──────── Source text ────────

= Point distribution model =

The point distribution model is a model for representing the mean geometry of a shape and some statistical modes of geometric variation inferred from a training set of shapes.

==Background==

The point distribution model concept has been developed by Cootes, Taylor et al. and became a standard in computer vision for the statistical study of shape and for segmentation of medical images where shape priors really help interpretation of noisy and low-contrasted pixels/voxels. The latter point leads to active shape models (ASM) and active appearance models (AAM).

Point distribution models rely on landmark points. A landmark is an annotating point posed by an anatomist onto a given locus for every shape instance across the training set population. For instance, the same landmark will designate the tip of the index finger in a training set of 2D hands outlines. Principal component analysis (PCA), for instance, is a relevant tool for studying correlations of movement between groups of landmarks among the training set population. Typically, it might detect that all the landmarks located along the same finger move exactly together across the training set examples showing different finger spacing for a flat-posed hands collection.

==Details==

First, a set of training images are manually landmarked with enough corresponding landmarks to sufficiently approximate the geometry of the original shapes. These landmarks are aligned using the generalized procrustes analysis, which minimizes the least squared error between the points.

$k$ aligned landmarks in two dimensions are given as

$\mathbf{X} = (x_1, y_1, \ldots, x_k, y_k)$.

It's important to note that each landmark $i \in \lbrace 1, \ldots k \rbrace$ should represent the same anatomical location. For example, landmark #3, $(x_3, y_3)$ might represent the tip of the ring finger across all training images.

Now the shape outlines are reduced to sequences of $k$ landmarks, so that a given training shape is defined as the vector $\mathbf{X} \in \mathbb{R}^{2k}$. Assuming the scattering is gaussian in this space, PCA is used to compute normalized eigenvectors and eigenvalues of the covariance matrix across all training shapes. The matrix of the top $d$ eigenvectors is given as $\mathbf{P} \in \mathbb{R}^{2k \times d}$, and each eigenvector describes a principal mode of variation along the set.

──────── Material supplied ────────

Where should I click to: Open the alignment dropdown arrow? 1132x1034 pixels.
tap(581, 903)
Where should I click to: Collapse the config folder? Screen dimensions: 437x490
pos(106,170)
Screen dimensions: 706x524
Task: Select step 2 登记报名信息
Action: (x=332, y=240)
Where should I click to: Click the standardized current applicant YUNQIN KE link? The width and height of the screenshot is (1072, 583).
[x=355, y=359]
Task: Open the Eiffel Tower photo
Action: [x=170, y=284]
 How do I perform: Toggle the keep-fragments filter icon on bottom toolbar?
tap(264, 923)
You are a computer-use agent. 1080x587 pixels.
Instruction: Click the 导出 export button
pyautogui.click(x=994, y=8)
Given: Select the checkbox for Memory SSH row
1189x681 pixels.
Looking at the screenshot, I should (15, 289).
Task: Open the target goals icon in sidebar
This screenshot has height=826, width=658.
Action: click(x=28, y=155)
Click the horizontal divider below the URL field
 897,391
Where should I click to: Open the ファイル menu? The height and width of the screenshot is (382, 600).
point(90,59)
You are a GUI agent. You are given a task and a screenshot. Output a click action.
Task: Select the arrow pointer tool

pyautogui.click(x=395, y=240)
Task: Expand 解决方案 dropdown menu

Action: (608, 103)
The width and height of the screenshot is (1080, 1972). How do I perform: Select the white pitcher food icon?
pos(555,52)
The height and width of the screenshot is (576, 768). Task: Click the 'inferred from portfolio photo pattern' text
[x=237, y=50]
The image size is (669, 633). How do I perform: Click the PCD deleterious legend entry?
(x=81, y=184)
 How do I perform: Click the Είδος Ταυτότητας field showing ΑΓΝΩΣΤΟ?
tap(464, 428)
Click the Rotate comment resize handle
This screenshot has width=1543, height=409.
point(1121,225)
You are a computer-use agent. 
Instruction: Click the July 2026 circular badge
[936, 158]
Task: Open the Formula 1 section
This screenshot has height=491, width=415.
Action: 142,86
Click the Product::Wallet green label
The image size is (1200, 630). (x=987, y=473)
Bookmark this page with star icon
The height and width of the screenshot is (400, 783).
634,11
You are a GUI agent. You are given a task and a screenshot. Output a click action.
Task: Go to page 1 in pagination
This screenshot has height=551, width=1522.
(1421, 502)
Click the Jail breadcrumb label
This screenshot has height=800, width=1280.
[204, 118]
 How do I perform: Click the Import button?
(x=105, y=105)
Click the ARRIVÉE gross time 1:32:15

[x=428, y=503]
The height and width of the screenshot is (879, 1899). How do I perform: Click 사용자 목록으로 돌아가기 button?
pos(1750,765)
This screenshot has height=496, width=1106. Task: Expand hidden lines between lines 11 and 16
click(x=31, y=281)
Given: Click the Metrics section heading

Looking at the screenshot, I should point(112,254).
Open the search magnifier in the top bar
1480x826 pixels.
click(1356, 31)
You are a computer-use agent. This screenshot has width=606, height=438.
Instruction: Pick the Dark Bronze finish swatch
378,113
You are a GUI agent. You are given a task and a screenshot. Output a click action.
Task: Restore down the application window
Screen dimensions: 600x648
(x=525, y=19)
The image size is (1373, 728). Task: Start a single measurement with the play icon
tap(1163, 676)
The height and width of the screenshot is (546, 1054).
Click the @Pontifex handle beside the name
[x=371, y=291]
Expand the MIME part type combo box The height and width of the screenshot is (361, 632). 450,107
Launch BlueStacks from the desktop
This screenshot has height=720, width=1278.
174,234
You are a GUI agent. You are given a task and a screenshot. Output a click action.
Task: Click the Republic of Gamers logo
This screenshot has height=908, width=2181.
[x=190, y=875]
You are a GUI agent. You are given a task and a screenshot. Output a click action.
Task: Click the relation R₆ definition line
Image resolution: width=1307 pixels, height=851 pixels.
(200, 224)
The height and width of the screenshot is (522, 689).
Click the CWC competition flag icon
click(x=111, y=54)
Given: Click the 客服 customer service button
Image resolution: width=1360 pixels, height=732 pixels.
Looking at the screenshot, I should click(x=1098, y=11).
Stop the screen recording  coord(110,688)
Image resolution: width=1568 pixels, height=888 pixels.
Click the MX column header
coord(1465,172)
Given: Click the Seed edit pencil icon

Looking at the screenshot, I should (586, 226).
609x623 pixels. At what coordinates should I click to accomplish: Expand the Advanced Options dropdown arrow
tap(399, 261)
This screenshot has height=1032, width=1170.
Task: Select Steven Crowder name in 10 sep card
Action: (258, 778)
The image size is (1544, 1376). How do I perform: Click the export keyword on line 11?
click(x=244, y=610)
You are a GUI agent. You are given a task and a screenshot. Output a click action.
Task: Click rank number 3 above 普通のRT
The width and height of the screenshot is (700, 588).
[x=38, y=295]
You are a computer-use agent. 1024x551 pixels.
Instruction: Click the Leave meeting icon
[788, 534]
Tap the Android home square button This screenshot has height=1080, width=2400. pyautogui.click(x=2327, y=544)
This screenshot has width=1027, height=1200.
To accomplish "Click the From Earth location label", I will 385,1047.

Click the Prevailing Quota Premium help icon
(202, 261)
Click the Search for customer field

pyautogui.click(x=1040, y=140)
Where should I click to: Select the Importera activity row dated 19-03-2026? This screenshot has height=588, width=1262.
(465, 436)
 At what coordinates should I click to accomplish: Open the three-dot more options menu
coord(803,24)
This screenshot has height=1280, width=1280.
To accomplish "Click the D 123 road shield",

────────

- **Activity 1**: Repeat word for word the portion of the point distribution model article starting with "It's important to" and going on through "along the set.".
- **Activity 2**:
Answer these questions using the point distribution model article:
(a) Who developed the point distribution model concept?
(b) What method is used to align the landmarks?
(c) What does each eigenvector describe?
- **Activity 3**: Write the next part of the point distribution model article, beginning after its final sentence.
The data come from a separate source and are not part of the point distribution model article.

- **Response box 1**:
It's important to note that each landmark $i \in \lbrace 1, \ldots k \rbrace$ should represent the same anatomical location. For example, landmark #3, $(x_3, y_3)$ might represent the tip of the ring finger across all training images.

Now the shape outlines are reduced to sequences of $k$ landmarks, so that a given training shape is defined as the vector $\mathbf{X} \in \mathbb{R}^{2k}$. Assuming the scattering is gaussian in this space, PCA is used to compute normalized eigenvectors and eigenvalues of the covariance matrix across all training shapes. The matrix of the top $d$ eigenvectors is given as $\mathbf{P} \in \mathbb{R}^{2k \times d}$, and each eigenvector describes a principal mode of variation along the set.

- **Response box 2**:
(a) Cootes, Taylor et al.
(b) The generalized procrustes analysis.
(c) A principal mode of variation along the set.

- **Response box 3**:
Finally, a linear combination of the eigenvectors is used to define a new shape $\mathbf{X}'$, mathematically defined as:

$\mathbf{X}' = \overline{\mathbf{X}} + \mathbf{P} \mathbf{b}$

where $\overline{\mathbf{X}}$ is defined as the mean shape across all training images, and $\mathbf{b}$ is a vector of scaling values for each principal component. Therefore, by modifying the variable $\mathbf{b}$ an infinite number of shapes can be defined. To ensure that the new shapes are all within the variation seen in the training set, it is common to only allow each element of $\mathbf{b}$ to be within $\pm$3 standard deviations, where the standard deviation of a given principal component is defined as the square root of its corresponding eigenvalue.

PDM's can be extended to any arbitrary number of dimensions, but are typically used in 2D image and 3D volume applications (where each landmark point is $\mathbb{R}^2$ or $\mathbb{R}^3$).

==Discussion==

An eigenvector, interpreted in euclidean space, can be seen as a sequence of $k$ euclidean vectors associated to corresponding landmark and designating a compound move for the whole shape. Global nonlinear variation is usually well handled provided nonlinear variation is kept to a reasonable level. Typically, a twisting nematode worm is used as an example in the teaching of kernel PCA-based methods.

Due to the PCA properties: eigenvectors are mutually orthogonal, form a basis of the training set cloud in the shape space, and cross at the 0 in this space, which represents the mean shape. Also, PCA is a traditional way of fitting a closed ellipsoid to a Gaussian cloud of points (whatever their dimension): this suggests the concept of bounded variation.

The idea behind PDMs is that eigenvectors can be linearly combined to create an infinity of new shape instances that will 'look like' the one in the training set. The coefficients are bounded alike the values of the corresponding eigenvalues, so as to ensure the generated 2n/3n-dimensional dot will remain into the hyper-ellipsoidal allowed domain—allowable shape domain (ASD).